Could you reproduce the lines below from the one with "The width and" through the one with "Expand the Screen Options panel"? Keep both ends and add nothing.

| DATA |
===

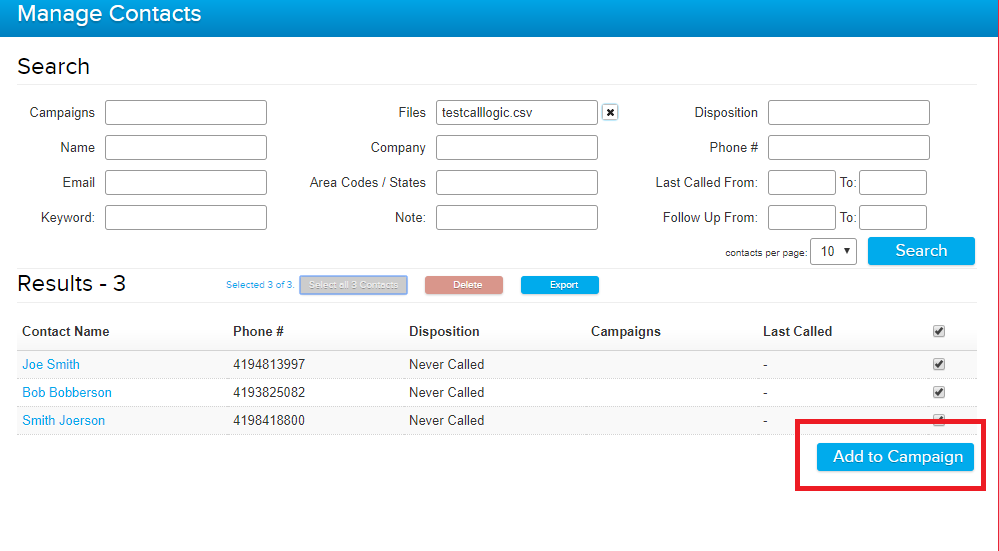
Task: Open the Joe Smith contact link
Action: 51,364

===

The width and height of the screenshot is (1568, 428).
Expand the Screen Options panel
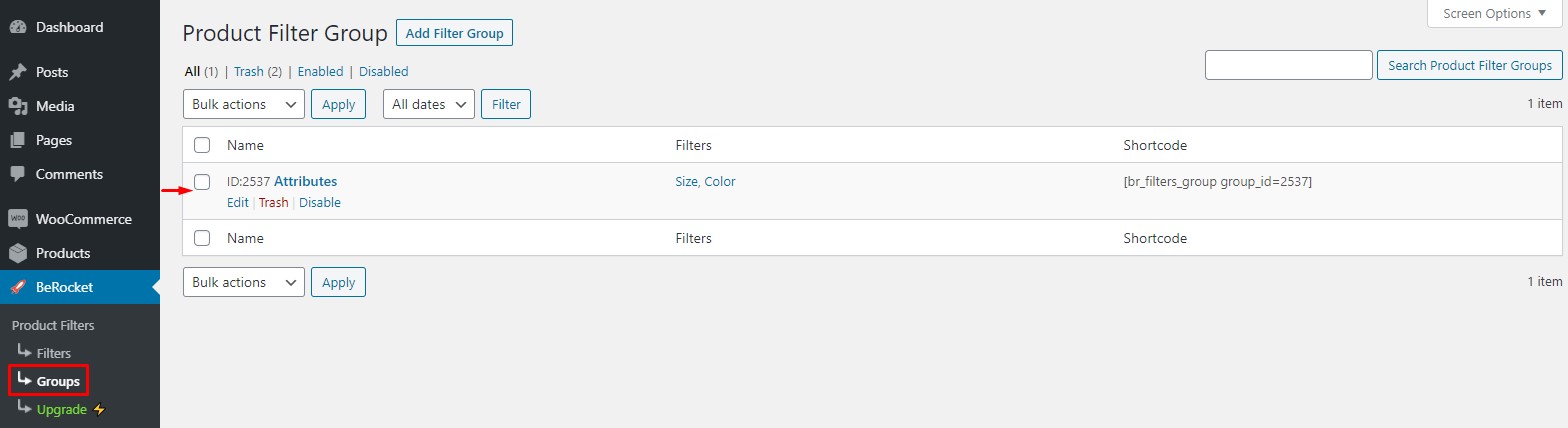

===

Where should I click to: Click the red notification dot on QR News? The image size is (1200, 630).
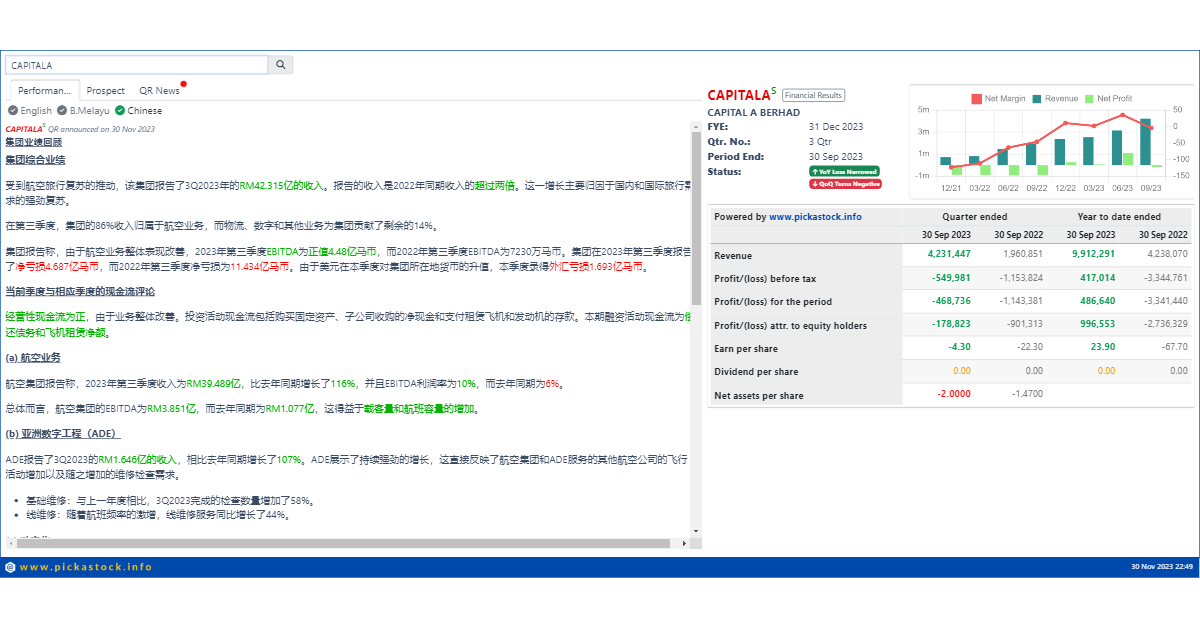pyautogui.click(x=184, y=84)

===

| RESPONSE TO THE EXERCISE |
The width and height of the screenshot is (1568, 428).
Expand the Screen Options panel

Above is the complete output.